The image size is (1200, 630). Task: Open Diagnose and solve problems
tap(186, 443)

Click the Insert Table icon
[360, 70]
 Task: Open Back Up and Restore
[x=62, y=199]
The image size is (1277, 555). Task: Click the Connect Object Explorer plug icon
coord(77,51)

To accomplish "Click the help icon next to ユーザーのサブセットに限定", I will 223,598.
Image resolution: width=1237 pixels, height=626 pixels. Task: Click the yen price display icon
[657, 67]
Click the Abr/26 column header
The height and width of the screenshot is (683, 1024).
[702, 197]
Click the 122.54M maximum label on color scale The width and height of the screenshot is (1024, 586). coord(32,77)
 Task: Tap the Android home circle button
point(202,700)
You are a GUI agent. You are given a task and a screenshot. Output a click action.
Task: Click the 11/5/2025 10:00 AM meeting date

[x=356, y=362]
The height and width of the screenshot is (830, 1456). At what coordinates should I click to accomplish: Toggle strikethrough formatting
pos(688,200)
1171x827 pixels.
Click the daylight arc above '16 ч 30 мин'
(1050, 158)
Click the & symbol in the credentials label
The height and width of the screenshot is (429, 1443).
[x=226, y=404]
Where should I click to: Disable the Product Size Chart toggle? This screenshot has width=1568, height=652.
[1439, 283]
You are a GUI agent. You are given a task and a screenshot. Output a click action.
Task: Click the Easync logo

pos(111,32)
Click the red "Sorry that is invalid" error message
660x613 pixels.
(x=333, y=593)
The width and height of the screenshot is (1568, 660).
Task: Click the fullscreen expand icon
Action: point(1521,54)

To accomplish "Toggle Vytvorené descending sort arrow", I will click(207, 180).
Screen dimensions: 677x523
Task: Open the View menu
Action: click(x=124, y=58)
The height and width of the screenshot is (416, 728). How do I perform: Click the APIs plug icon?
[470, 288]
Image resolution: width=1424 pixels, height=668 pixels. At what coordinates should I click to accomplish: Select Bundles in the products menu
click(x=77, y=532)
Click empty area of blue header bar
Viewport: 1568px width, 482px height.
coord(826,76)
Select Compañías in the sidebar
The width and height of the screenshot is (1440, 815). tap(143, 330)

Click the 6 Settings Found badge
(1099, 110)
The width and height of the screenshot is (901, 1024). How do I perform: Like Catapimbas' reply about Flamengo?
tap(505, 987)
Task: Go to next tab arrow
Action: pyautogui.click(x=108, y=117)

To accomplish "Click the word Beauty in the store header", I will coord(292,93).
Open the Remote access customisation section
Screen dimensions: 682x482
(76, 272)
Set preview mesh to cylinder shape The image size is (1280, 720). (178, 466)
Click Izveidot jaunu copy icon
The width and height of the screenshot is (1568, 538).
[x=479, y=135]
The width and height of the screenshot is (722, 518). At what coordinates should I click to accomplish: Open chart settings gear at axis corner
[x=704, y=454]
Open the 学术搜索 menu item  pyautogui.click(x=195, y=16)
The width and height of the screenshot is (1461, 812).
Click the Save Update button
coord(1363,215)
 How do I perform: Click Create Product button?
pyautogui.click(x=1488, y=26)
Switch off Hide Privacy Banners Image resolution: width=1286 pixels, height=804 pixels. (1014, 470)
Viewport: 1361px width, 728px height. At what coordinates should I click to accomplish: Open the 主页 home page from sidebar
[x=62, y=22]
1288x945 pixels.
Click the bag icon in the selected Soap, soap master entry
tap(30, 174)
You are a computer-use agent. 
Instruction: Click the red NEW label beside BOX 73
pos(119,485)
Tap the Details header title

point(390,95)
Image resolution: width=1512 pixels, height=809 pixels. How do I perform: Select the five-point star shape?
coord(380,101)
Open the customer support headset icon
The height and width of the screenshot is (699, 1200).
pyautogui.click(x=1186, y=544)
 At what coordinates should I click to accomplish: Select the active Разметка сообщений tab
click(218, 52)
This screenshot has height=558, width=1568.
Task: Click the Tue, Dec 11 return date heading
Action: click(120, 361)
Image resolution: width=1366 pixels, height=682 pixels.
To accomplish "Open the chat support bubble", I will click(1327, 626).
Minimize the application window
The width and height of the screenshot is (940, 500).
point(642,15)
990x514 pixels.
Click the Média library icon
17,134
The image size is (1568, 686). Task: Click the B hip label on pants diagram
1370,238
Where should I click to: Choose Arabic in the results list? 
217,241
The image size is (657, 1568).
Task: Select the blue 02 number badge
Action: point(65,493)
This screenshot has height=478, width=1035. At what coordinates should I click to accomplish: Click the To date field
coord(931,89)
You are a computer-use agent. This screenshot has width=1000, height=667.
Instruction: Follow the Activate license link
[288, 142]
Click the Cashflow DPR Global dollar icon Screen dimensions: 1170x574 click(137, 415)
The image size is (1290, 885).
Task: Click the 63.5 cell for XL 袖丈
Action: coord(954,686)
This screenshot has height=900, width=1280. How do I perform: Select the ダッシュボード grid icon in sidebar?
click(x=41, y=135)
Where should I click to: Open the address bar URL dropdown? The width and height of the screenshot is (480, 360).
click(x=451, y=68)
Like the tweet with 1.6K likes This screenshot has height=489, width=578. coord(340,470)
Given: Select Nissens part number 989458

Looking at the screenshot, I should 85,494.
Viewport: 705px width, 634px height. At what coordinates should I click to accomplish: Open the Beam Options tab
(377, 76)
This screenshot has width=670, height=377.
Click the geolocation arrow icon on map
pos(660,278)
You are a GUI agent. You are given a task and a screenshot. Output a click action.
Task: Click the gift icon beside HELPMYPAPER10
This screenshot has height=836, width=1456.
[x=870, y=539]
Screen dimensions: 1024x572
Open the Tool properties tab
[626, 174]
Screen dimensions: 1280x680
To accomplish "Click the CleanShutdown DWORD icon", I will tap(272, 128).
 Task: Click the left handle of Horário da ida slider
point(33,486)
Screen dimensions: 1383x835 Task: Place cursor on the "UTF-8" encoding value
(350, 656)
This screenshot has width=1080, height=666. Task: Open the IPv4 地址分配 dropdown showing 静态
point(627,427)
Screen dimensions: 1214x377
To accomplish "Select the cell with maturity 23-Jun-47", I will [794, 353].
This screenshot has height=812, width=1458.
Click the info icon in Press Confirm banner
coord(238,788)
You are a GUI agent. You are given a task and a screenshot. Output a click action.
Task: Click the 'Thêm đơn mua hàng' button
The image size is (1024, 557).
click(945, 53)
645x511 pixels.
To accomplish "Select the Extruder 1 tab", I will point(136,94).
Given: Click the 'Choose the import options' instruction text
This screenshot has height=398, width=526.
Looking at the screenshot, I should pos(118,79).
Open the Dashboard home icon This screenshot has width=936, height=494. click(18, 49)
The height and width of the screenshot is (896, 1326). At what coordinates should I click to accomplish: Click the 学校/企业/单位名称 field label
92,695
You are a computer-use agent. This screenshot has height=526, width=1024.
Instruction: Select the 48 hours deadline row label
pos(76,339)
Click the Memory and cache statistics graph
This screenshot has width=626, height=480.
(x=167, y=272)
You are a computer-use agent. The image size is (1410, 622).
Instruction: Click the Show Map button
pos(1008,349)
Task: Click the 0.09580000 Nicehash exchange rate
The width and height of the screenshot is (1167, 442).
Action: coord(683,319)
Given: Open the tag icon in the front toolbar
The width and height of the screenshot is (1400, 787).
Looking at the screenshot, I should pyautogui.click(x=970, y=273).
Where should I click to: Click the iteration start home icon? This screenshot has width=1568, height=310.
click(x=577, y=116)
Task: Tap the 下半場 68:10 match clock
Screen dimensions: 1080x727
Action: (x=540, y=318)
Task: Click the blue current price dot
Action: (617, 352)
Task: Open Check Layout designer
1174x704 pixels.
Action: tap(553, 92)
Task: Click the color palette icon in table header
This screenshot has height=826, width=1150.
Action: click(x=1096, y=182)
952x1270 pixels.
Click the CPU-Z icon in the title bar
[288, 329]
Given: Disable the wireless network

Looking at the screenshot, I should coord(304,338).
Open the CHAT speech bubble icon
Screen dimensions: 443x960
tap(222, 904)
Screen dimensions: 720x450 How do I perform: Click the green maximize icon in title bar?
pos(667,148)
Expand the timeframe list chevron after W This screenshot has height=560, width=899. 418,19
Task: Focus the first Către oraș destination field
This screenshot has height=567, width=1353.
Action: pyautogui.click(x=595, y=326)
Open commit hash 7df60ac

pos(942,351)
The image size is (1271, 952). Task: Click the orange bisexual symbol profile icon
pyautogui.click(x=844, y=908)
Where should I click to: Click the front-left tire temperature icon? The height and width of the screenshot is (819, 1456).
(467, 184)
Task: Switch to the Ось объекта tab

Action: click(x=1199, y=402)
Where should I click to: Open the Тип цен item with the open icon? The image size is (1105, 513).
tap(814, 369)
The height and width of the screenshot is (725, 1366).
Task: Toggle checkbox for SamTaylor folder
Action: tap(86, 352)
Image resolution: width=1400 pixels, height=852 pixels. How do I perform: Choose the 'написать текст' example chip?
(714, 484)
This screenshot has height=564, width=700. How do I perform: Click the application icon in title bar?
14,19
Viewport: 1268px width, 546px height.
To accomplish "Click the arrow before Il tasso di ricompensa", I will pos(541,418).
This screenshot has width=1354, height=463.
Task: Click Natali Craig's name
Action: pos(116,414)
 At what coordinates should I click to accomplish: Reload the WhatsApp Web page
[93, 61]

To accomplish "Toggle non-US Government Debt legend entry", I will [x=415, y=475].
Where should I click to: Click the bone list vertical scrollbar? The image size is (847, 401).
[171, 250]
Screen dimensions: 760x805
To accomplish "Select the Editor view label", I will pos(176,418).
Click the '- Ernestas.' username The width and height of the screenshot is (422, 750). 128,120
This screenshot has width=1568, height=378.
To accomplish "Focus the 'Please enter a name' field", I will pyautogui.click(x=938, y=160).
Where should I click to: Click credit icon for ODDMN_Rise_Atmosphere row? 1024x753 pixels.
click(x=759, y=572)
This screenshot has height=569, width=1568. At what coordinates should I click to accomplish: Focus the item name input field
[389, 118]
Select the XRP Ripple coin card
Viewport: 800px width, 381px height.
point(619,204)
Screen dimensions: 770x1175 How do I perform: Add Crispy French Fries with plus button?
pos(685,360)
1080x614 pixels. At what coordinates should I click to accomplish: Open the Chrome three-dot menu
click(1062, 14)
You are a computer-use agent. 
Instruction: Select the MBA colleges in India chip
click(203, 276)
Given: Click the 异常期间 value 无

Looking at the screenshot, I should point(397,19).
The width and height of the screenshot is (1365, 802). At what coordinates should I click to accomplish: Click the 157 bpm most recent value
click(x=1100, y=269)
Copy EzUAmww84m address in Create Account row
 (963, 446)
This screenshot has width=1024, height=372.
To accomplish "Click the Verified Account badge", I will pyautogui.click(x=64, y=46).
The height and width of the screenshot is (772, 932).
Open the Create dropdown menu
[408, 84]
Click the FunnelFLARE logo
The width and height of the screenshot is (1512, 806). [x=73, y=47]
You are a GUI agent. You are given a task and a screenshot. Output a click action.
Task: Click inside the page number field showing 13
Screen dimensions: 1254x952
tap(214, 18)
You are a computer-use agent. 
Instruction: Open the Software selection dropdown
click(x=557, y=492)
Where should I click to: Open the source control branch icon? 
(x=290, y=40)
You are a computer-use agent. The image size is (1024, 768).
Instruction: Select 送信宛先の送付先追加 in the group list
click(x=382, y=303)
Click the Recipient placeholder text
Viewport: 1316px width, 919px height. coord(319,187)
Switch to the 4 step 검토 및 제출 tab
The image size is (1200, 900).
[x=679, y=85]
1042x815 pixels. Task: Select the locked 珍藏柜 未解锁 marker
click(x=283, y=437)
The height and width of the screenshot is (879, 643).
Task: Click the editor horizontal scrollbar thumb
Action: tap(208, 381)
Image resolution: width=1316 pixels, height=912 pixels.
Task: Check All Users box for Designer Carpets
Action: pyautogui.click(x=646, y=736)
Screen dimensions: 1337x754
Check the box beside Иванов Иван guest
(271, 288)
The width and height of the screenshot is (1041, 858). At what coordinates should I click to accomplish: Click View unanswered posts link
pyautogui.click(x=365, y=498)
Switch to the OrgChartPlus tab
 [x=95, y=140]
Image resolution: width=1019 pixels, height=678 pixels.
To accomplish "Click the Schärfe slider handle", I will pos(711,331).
::::::::::
**Problem requirements:** Both end lines included, restate word for word the lines above from the line with "This screenshot has width=1080, height=666." to the line with "This screenshot has height=812, width=1458.", and nothing else.

**Exercise response:**
This screenshot has width=1080, height=666. Task: Open the IPv4 地址分配 dropdown showing 静态
point(627,427)
Screen dimensions: 1214x377
To accomplish "Select the cell with maturity 23-Jun-47", I will [794, 353].
This screenshot has height=812, width=1458.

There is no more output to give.